In studying a collection of the blue and white plates and platters, you will be surprised by the variety of pictures of the civic life of the times. A few of the subjects are "Mt. Vernon, the seat of the late General George Washington," "City Hall, New York," "Harvard College," "The Landing of Lafayette at Castle Garden," "The Erie Canal," "Boston State House," "Battle of Bunker Hill," "Lafayette at the Tomb of Washington," and "Niagara Falls." There was, too, the portrait series of national heroes, including Washington, Franklin, and Lafayette, and the historical designs of which "The Landing of the Pilgrim Fathers" is an example.

If you are interested in Staffordshire pottery, you might like to know the names of some of the potters. Among them were Enoch Wood, Joseph Stubbs, Andrew Stevenson, R. Stevenson and Williams, the Ridgeways, Joseph Clews, and Joseph Heath. The borders were characteristic of the potters who made the wares. For instance, the Ridgeways were fond of the rose-leaf medallions, while Enoch Wood was given to using seashells and mosses. The border designs of Joseph Stubbs were a combination of scrolls and flowers, broken by eagles with half-spread wings, while the Clews made great use of floral borders.

Enoch Wood was sometimes called the "Father of Pottery." His patterns included over forty American views. The Clews were noted for their "States" plates and platters, boasting borders of festoons bearing the names of fifteen states. John Ridgway developed twenty views known as "The Beauties of America." Thomas Mayer issued a series of plates showing the coats-of-arms of various states.

At Liverpool, England, the Herculaneum Pottery turned out earthenware with American pictures. Many of them refer to the life and death of Washington, and Washington Pitchers in quantities were placed upon the market. One design was made from Gilbert Stuart's portrait of the first president.

Yes, young America was proud of her liberty and her growing wealth and prosperity, and she was proud of the heroes who had helped to establish her individuality.

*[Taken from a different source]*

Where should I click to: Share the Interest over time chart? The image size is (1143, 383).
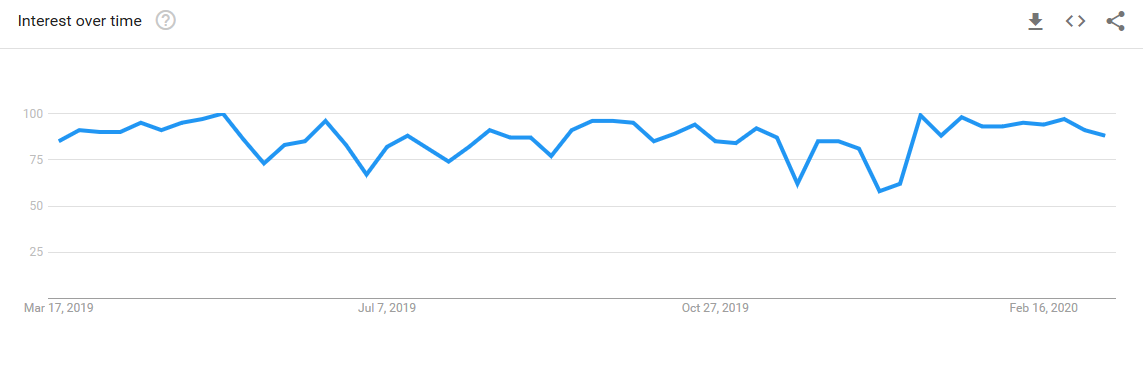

"Our republicanism was fresh and wide-awake," says Lucy Larcom. "The edge of George Washington's little hatchet had not yet been worn down to its latterday dullness; it flashed keenly on our young eyes and ears in the reading books, and through Fourth of July speeches. The Father of His Country had been dead only a little more than a quarter of a century, and General Lafayette was still alive; he had, indeed, passed through our town but a few years before, and had been publicly welcomed under our own elms and lindens. Even babies echoed the names of our two heroes in their prattle."